---- PASSAGE GIVEN

2.  FINANCIAL ARRANGEMENTS

	As of September 30, 1995, the Partnership was not in 
compliance with cash flow covenants of its primary borrowings 
which require the partnership to maintain cash flow before debt 
service of at least $3,000,000 during the most recent four 
quarter period.  The Partnerships lenders have agreed to issue a 
waiver of compliance regarding this covenant.

3.  CONTINGENCIES

	On May 19, 1995, during testing pursuant to the closure of a 
waste water treatment pond, the Partnership discovered that 
several drums of hazardous materials had been improperly disposed 
of at the site of the Wilmington refinery.  Subsequent 
geophysical testing to date indicates that approximately 20 to 30 
of such drums had been improperly disposed of at the site.  The 
materials had been stored in drums and disposed of under the 
waste water treatment pond apparently at the time of its 
construction.  Although the Partnership believes that it has 
claims against the former owners and operators of the site, as 
well as the entities involved in the construction of the pond and 
various insurance carriers which should substantially mitigate 
the ultimate costs, the Partnership has accrued $325,000 as of 
September 30, 1995 for remediation of the contamination.  
Management does not believe, based upon the information known at 
this time, that the remediation effort will have a material 
adverse effect on the Partnerships results of operations or 
financial position.

	The Partnership is party to a number of lawsuits and other 
proceedings arising out of the ordinary course of its business.  
While the results of such lawsuits and proceedings cannot be 
predicted with certainty, management does not expect that the 
ultimate liability, if any, will have a material adverse effect 
on the consolidated financial position or results of operations 
of the Partnership. 



MANAGEMENTS DISCUSSION AND ANALYSIS OF 
RESULTS OF OPERATIONS AND FINANCIAL CONDITION


	The following discussion should be read in conjunction with 
the financial statements included elsewhere in this report.

--------

§ WHAT TO WORK ON
A. Do the following statements agree with the financial notes? Answer yes or no for each, quoting the deciding words.
(i) As of September 30, 1995, the Partnership was meeting the cash flow covenants of its primary borrowings.
(ii) The hazardous materials were discovered during testing connected with closing a waste water treatment pond.
(iii) Geophysical testing indicates that about 50 drums were improperly disposed of at the site.
B. Answer these questions from the financial notes:
(i) What minimum cash flow before debt service must the Partnership maintain under its covenants?
(ii) At which refinery's site were the drums found?
(iii) How much had the Partnership accrued for remediation as of September 30, 1995?
C. Print the part of the financial notes that starts with the words "As of September" and ends after the words "regarding this covenant.".

---- EXCERPTED RECORDS

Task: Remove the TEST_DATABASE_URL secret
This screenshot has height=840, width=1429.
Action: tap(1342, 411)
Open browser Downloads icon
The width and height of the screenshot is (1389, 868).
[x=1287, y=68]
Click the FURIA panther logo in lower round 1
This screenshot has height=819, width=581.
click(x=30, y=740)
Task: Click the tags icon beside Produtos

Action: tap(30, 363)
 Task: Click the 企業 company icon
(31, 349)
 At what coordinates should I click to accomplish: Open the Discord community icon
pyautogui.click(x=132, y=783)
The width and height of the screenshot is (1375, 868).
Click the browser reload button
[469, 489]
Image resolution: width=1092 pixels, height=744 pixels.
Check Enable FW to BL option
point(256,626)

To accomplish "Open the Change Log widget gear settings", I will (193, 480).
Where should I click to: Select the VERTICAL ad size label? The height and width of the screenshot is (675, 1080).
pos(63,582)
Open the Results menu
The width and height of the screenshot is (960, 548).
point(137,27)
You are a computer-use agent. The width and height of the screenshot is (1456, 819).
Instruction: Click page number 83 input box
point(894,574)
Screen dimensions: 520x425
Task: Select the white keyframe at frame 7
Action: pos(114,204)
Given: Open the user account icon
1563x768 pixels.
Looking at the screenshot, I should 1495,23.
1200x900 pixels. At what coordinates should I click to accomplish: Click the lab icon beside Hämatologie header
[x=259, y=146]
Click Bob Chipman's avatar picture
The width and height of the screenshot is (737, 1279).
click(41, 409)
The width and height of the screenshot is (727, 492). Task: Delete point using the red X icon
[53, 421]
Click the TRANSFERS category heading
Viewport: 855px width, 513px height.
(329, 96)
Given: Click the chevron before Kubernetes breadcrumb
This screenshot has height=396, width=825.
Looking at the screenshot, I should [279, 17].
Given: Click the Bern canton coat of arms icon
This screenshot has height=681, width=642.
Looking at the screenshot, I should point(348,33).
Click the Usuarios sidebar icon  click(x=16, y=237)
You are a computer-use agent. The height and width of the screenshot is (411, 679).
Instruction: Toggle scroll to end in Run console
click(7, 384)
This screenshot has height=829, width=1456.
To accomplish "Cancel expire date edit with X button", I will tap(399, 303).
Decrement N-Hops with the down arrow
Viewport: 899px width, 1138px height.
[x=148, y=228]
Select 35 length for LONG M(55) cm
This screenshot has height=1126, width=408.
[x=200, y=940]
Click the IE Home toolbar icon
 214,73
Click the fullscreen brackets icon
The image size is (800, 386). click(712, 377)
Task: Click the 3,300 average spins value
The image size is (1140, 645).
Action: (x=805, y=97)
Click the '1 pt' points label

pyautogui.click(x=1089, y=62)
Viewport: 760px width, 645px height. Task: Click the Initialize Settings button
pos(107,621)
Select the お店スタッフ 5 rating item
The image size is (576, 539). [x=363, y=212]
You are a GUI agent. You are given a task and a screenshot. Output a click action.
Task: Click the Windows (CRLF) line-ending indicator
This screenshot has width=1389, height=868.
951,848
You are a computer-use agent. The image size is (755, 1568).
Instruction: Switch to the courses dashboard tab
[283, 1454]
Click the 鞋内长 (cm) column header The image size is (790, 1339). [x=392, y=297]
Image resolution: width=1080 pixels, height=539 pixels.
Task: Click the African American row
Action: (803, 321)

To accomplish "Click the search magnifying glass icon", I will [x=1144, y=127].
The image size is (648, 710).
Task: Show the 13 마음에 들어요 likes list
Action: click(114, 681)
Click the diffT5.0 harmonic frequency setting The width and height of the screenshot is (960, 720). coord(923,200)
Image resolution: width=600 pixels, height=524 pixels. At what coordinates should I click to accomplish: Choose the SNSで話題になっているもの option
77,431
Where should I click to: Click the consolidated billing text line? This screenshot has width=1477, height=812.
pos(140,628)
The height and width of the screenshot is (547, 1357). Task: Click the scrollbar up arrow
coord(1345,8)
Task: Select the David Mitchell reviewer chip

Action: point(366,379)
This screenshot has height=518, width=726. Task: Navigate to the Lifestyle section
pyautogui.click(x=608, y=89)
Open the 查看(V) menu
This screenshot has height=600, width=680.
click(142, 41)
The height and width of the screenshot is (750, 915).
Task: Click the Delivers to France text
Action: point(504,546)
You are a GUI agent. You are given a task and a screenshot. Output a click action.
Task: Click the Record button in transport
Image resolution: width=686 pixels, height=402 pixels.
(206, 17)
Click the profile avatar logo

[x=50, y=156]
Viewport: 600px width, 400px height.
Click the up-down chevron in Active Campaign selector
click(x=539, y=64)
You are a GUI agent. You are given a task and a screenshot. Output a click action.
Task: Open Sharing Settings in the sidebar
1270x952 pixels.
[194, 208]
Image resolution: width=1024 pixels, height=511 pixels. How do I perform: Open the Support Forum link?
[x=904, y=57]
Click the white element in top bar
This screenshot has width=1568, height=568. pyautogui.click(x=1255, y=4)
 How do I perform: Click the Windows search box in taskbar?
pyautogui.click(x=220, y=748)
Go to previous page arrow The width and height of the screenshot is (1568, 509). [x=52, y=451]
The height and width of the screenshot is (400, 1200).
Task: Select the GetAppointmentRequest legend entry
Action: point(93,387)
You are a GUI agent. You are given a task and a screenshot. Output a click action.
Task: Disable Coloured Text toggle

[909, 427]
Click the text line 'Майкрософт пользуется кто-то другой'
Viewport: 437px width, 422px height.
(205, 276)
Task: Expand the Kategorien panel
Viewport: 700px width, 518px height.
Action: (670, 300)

--------

§ REPLIES
A.
(i) No: "the Partnership was not in compliance with cash flow covenants of its primary borrowings"
(ii) Yes: "during testing pursuant to the closure of a waste water treatment pond"
(iii) No: "approximately 20 to 30 of such drums had been improperly disposed of at the site"

B.
(i) At least $3,000,000 during the most recent four quarter period
(ii) The Wilmington refinery
(iii) $325,000

C.
As of September 30, 1995, the Partnership was not in 
compliance with cash flow covenants of its primary borrowings 
which require the partnership to maintain cash flow before debt 
service of at least $3,000,000 during the most recent four 
quarter period.  The Partnerships lenders have agreed to issue a 
waiver of compliance regarding this covenant.